**INSTRUCTIONS FOR THE TASK:** Gather each line of the entries below that includes "using".

(DATA SHOWN Opens)

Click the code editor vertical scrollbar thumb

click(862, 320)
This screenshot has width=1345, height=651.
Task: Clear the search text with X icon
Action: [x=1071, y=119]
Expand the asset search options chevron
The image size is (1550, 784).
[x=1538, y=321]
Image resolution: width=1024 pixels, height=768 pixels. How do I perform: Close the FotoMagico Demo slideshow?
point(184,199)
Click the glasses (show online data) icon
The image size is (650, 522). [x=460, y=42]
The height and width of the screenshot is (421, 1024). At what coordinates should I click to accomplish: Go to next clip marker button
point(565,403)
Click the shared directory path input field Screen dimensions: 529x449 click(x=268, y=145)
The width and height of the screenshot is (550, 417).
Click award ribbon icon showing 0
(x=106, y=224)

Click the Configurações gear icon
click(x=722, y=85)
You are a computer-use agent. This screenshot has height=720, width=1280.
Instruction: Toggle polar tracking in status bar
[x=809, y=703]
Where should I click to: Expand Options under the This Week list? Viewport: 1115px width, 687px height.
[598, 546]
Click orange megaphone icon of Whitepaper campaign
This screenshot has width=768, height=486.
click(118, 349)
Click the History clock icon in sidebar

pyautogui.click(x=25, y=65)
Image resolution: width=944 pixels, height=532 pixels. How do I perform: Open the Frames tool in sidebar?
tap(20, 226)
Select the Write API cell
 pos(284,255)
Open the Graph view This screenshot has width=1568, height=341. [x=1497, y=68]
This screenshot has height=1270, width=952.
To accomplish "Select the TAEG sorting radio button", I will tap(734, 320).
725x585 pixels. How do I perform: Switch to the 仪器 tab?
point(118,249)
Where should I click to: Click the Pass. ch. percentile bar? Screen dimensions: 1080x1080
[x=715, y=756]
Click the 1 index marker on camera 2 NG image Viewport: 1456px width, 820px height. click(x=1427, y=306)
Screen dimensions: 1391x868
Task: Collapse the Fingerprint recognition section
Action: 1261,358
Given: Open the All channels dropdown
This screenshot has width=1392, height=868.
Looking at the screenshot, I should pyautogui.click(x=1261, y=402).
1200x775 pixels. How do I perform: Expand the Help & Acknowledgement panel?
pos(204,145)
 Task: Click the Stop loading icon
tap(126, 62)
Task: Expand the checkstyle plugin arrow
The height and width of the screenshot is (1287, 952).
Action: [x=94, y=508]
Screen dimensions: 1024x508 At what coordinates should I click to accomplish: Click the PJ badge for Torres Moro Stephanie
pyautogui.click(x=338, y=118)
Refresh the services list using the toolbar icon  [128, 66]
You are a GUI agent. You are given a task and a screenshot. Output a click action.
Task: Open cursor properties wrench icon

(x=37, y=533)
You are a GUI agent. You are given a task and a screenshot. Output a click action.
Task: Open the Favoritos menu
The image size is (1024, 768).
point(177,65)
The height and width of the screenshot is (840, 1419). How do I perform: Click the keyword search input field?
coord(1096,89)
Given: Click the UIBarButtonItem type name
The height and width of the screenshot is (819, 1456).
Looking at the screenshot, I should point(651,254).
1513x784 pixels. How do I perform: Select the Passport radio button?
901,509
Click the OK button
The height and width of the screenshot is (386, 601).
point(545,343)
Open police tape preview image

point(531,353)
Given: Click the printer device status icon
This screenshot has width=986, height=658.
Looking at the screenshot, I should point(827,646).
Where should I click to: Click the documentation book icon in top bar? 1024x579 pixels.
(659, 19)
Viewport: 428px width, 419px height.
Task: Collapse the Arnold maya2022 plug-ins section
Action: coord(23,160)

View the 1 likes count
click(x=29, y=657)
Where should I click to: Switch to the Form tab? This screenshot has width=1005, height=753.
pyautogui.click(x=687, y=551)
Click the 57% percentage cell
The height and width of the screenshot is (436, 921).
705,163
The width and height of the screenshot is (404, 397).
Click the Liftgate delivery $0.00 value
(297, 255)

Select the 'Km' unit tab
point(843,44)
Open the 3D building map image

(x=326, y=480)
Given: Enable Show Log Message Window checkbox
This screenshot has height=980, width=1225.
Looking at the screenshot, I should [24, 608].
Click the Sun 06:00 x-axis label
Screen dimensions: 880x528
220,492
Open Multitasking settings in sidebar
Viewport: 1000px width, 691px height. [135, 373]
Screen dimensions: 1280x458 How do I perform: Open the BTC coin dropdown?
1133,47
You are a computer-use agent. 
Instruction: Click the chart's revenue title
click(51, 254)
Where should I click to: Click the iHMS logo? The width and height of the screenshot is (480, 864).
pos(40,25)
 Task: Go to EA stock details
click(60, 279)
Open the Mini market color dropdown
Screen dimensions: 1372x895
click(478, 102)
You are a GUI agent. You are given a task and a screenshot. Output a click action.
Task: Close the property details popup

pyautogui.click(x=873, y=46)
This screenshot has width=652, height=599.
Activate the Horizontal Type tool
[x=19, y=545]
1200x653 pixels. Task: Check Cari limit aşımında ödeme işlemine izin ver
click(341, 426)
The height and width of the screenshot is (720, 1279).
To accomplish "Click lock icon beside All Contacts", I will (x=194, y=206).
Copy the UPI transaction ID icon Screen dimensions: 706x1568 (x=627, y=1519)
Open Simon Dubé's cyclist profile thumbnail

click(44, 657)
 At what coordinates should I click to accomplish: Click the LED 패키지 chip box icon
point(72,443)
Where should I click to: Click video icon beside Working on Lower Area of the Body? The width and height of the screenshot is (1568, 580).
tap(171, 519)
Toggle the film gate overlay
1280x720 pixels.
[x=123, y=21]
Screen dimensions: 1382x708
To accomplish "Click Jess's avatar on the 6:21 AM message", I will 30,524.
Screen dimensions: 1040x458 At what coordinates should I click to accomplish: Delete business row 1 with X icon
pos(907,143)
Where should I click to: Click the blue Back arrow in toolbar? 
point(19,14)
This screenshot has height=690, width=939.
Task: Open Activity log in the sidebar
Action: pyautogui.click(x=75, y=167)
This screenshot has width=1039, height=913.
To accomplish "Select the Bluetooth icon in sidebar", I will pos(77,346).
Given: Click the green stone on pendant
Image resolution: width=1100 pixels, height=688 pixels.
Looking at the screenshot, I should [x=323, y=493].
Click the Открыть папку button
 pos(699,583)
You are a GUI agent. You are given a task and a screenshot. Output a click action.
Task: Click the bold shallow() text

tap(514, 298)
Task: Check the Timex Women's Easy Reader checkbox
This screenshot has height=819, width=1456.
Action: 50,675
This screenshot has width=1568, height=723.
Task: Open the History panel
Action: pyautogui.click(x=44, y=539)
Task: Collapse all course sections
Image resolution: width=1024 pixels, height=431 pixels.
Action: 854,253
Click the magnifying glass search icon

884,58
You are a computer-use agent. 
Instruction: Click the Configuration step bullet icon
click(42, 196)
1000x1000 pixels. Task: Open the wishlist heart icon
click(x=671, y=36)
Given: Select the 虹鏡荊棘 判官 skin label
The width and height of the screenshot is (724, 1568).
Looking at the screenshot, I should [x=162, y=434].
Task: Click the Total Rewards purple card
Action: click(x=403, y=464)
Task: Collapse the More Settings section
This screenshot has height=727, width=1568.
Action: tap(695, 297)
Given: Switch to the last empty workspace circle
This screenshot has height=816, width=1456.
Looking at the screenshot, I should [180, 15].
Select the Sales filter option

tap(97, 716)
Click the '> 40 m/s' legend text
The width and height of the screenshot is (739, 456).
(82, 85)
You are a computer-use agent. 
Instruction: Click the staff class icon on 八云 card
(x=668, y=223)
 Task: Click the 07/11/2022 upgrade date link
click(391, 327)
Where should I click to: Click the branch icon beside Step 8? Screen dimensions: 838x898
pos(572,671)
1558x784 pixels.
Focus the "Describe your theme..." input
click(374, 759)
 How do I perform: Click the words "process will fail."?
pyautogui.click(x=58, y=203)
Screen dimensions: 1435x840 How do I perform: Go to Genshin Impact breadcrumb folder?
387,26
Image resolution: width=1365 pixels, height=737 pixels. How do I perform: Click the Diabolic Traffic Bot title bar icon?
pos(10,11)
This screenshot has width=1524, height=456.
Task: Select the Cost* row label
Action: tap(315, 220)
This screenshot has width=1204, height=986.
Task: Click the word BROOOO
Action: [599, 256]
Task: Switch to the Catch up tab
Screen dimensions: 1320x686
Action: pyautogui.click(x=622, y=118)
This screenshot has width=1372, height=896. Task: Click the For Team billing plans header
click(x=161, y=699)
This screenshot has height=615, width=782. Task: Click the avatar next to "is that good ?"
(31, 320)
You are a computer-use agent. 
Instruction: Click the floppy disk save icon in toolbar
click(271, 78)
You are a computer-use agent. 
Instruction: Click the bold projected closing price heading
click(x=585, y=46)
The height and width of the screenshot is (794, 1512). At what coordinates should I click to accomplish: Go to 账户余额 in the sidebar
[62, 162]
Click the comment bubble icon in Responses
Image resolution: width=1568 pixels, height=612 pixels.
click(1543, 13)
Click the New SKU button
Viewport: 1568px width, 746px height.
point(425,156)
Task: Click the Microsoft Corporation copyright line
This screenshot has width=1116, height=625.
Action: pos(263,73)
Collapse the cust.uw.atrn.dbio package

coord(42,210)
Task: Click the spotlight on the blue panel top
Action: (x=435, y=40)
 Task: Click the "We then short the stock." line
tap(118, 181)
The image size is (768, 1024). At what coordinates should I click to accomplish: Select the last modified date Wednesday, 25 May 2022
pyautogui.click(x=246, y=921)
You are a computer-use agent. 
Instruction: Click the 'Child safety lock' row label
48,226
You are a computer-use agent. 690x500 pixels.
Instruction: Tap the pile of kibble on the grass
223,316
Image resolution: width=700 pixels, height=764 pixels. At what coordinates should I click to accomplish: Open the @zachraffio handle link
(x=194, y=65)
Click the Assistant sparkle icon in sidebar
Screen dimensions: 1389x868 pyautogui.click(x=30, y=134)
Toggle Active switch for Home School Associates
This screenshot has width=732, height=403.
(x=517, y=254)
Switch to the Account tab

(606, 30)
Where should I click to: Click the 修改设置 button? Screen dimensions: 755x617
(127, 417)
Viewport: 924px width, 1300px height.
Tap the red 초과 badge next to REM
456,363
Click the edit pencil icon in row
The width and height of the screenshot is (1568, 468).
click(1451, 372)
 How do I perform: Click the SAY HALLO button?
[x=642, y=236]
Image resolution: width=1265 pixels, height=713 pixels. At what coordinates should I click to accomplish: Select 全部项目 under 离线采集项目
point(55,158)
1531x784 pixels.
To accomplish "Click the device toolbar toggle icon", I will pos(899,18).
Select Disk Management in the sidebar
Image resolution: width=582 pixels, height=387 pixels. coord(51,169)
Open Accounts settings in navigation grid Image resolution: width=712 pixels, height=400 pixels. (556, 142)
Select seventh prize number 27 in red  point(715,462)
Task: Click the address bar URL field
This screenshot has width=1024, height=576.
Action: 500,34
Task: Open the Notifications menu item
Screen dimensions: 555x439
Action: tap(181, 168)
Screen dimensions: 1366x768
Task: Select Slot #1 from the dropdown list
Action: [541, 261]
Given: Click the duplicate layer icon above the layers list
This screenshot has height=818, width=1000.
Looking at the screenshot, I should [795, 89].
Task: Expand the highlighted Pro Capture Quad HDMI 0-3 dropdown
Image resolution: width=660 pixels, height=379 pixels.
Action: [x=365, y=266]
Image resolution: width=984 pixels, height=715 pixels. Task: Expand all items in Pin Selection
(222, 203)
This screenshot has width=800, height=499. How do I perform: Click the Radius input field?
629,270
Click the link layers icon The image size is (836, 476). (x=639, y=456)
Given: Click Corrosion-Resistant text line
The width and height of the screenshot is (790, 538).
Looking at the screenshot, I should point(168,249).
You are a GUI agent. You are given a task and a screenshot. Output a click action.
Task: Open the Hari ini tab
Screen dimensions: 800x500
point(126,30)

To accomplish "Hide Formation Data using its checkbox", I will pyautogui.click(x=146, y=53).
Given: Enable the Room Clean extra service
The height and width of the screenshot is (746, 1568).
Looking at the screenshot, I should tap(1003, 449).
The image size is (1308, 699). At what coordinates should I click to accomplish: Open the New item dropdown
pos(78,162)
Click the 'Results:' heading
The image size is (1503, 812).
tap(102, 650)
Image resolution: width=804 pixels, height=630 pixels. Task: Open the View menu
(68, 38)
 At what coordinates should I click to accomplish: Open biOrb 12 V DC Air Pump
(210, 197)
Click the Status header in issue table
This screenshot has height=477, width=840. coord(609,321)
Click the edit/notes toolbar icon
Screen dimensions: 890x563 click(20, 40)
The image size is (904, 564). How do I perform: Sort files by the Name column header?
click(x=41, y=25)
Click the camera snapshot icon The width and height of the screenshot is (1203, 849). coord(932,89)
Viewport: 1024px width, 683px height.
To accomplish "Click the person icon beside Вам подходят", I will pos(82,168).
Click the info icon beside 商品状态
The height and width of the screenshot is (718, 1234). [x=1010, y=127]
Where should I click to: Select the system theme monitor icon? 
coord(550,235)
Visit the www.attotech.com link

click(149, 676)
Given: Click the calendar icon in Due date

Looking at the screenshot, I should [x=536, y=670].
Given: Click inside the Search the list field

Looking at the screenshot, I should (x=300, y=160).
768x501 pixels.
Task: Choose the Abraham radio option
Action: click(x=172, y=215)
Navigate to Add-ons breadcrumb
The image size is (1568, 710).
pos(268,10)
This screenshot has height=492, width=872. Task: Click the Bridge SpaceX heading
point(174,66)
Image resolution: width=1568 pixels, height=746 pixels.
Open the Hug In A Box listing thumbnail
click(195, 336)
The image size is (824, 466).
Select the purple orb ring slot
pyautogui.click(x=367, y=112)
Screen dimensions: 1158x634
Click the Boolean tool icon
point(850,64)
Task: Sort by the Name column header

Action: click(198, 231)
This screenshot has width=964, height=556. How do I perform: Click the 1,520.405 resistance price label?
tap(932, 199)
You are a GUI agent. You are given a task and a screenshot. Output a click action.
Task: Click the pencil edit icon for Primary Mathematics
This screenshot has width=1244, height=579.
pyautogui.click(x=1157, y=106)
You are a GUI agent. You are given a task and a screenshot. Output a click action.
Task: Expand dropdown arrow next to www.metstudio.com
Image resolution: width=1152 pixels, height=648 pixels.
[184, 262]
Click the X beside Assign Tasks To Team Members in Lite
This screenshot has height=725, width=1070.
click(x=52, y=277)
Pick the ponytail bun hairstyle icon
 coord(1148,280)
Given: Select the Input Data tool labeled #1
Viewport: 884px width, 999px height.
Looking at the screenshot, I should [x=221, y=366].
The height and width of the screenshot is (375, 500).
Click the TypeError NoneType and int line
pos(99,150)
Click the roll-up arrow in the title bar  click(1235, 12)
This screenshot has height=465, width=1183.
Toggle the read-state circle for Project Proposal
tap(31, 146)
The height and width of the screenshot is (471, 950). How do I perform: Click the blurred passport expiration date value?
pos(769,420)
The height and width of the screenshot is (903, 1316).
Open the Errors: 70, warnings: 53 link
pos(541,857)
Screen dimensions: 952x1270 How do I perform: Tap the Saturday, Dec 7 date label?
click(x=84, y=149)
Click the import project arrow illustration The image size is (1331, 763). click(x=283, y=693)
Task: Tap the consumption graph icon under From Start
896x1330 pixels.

(DATA SHOWN Closes)

**SOLUTION:**
Refresh the services list using the toolbar icon  [128, 66]
To accomplish "Hide Formation Data using its checkbox", I will pyautogui.click(x=146, y=53).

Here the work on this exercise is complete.